I am pregnant, and a laborious fog

has started this morning on our hometown.

Through it, I can feel the-one-to-be kick,

or that the painted pines glued to the window

 

include an interior disposition of snow.

I want to say something about nuance

and harm, that’s true to both,

but the not-saying subsides,

 

and I grow up. I am told

that when the name is right,

a beam of sun will fall

upon a gray conveyor belt.

 

Cultural amnesia.       Culture of amnesia.

Without chewing, without first removing

his ring, a friend and a lover are the same

in that neither would allow you to choke,

 

or shred wholly in the daily grind.

Marriedly, I gush, and stir in waves

of ample grains.
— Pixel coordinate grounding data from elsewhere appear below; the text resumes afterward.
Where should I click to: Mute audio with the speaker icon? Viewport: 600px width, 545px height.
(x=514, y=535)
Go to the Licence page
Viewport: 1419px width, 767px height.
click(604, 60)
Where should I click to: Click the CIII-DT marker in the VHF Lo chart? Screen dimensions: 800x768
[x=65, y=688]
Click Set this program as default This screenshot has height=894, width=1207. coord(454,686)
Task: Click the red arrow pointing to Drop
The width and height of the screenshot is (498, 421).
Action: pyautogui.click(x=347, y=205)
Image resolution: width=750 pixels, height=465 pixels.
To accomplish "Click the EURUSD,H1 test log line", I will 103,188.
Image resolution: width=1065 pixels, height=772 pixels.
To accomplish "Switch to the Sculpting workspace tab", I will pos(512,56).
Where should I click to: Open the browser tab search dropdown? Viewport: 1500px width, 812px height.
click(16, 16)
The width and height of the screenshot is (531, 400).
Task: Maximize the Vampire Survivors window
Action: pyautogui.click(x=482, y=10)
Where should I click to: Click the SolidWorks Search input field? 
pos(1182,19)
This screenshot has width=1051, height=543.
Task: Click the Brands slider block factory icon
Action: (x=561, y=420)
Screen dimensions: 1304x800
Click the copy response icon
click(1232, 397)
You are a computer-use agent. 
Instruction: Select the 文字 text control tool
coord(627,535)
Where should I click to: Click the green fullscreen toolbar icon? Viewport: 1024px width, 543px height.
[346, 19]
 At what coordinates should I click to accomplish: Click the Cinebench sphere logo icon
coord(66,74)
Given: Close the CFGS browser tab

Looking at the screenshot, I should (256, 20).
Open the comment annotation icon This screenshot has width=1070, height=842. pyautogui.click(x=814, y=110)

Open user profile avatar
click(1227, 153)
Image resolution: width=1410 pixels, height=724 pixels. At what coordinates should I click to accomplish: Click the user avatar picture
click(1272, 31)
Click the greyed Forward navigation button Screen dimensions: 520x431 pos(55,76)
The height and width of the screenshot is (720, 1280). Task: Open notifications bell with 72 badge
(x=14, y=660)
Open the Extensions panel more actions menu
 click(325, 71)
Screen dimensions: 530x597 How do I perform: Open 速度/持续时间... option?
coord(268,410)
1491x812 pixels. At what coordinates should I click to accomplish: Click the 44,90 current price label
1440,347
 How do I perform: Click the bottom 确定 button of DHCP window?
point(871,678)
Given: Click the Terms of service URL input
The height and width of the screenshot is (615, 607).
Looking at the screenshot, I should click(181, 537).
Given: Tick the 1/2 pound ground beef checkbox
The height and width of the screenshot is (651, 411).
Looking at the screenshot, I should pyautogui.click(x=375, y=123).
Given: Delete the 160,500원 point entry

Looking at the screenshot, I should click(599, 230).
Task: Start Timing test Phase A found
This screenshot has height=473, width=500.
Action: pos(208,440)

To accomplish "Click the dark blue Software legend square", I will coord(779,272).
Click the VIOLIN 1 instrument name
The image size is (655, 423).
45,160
My hours turn

from the outside in, in a faint

 

facsimile of maize where a little marble

of farm-light pours through a silo’s dithering

crack. What would a dream job be

if one were asleep already—

 

Could you give it to someone?

Alec Hershman is the queer author of Permanent and Wonderful Storage (Seven Kitchens Press, 2019), winner of the Robin Becker Chapbook Prize and The Egg Goes Under (Seven Kitchens Press, 2017). He has received awards from the KHN Center for the Arts, The Jentel Foundation, Playa, The Virginia Creative Center for the Arts, and The Institute for Sustainable Living, Art, and Natural Design. He lives in Michigan where he teaches writing and literature to college students. You can learn more at alechershmanpoetry.com.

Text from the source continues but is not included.